Work required >> After locating the line that contains "Select the green", output that line and each one following it, exactly, to the end of the entries. No pictures.

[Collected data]
·····

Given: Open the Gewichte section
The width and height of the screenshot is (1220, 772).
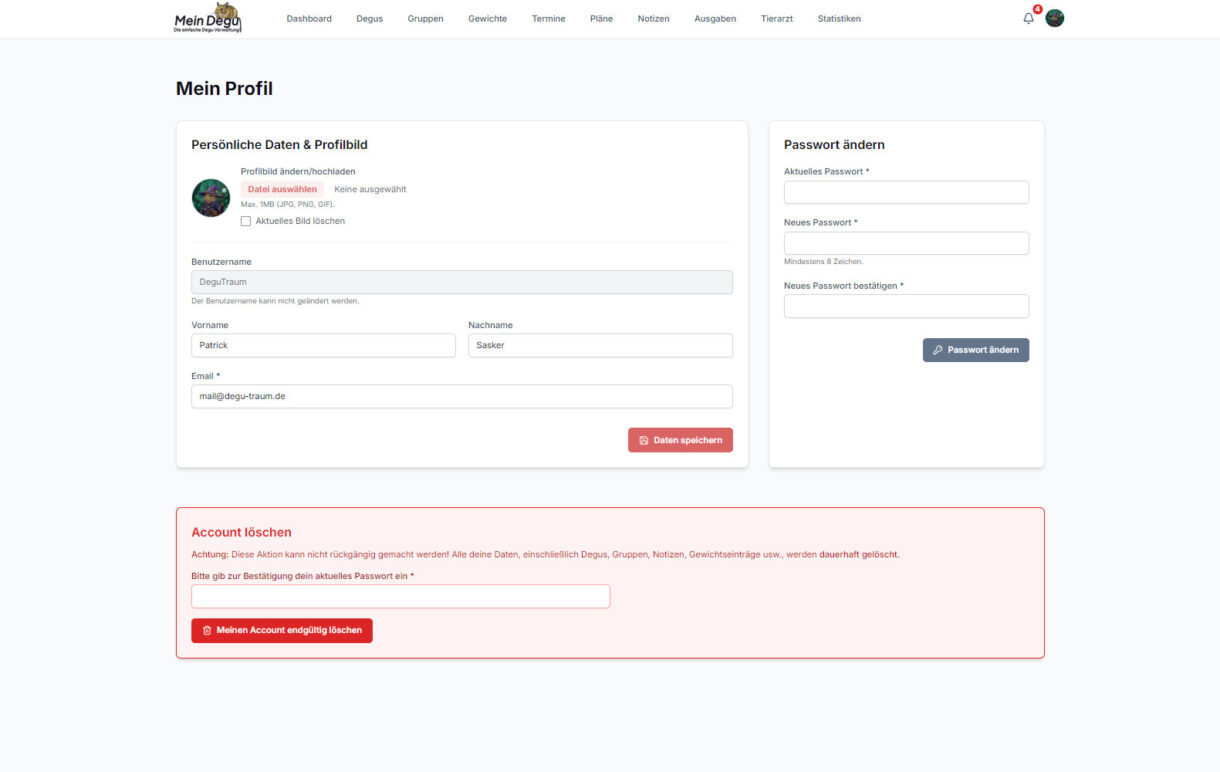Looking at the screenshot, I should (487, 19).
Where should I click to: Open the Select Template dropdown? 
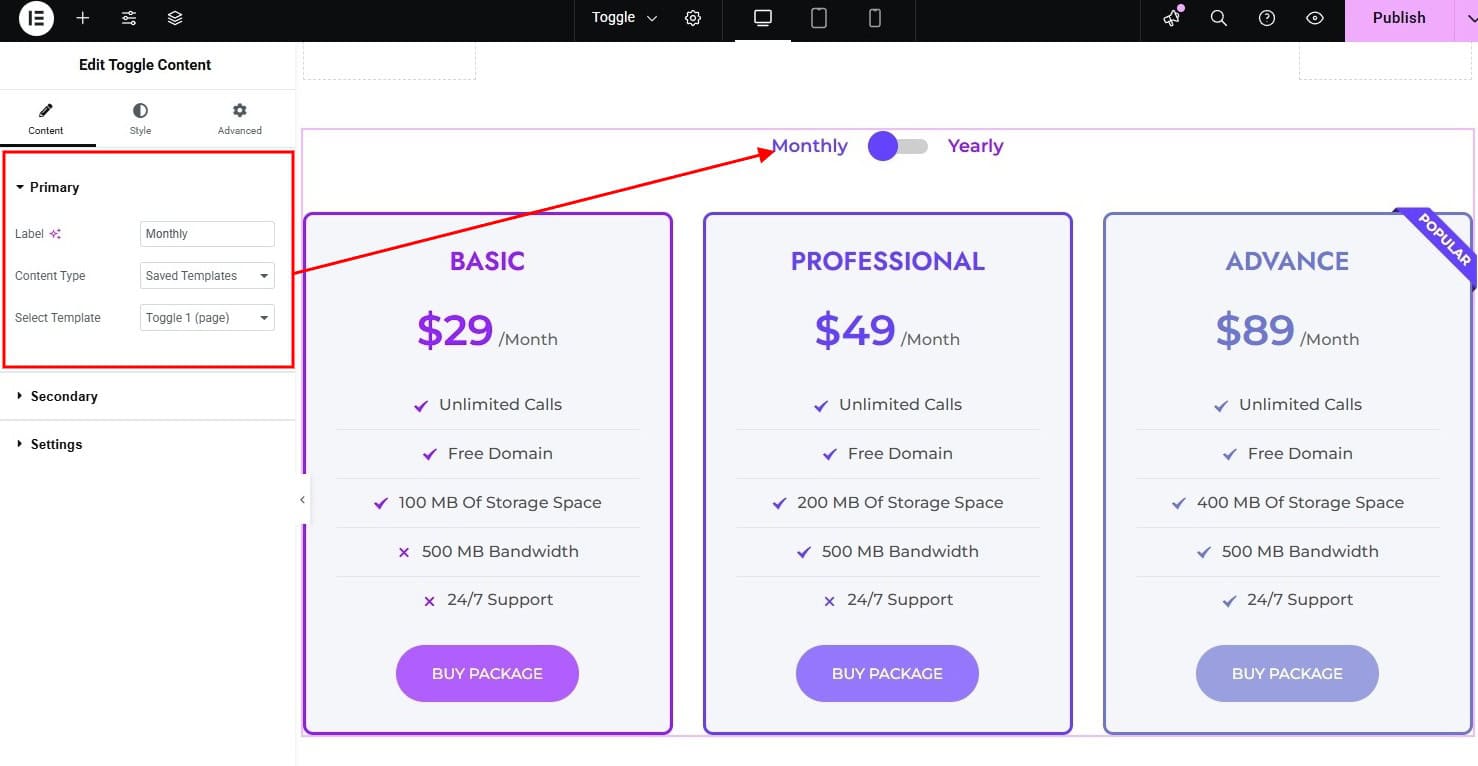click(x=207, y=318)
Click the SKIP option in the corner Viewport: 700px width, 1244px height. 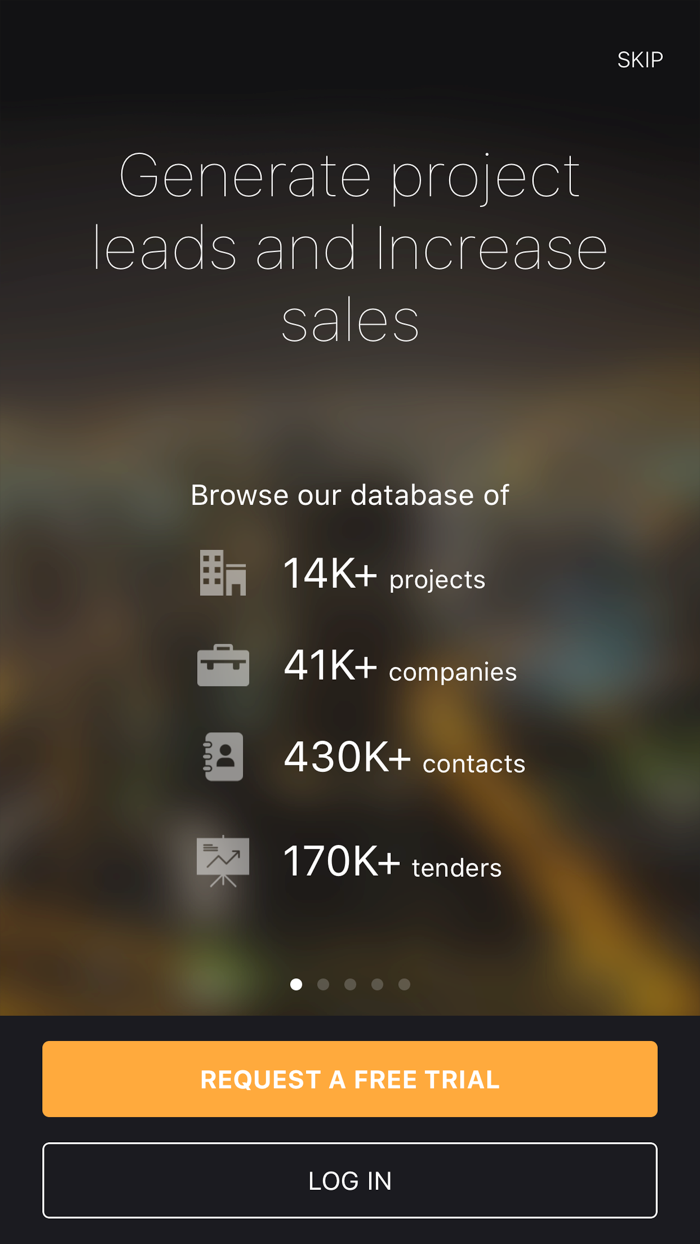point(641,60)
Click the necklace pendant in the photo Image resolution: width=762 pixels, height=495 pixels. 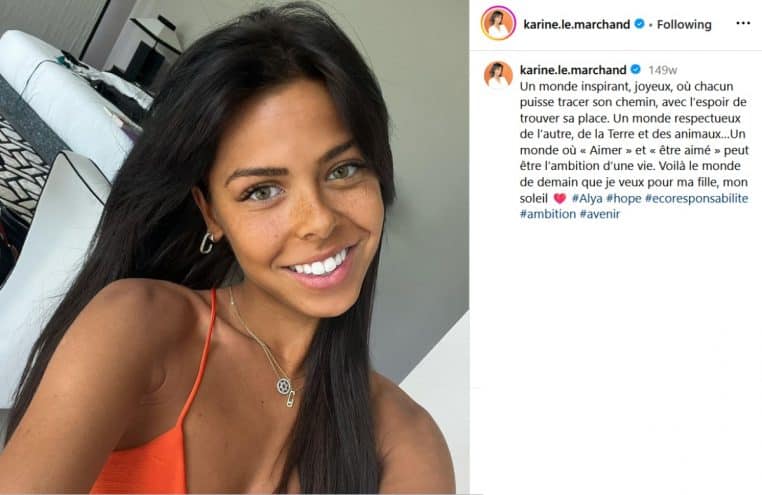(x=285, y=392)
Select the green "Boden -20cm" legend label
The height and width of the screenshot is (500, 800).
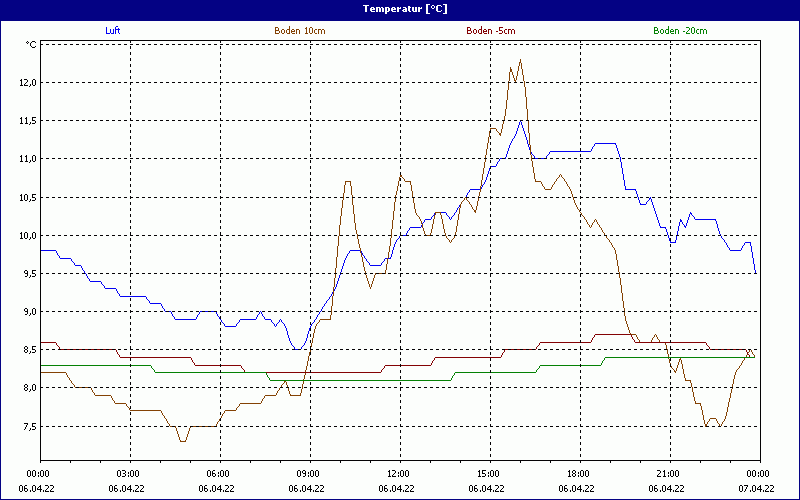coord(680,31)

·····

Solution to this task >>
Select the green "Boden -20cm" legend label
The height and width of the screenshot is (500, 800).
coord(680,31)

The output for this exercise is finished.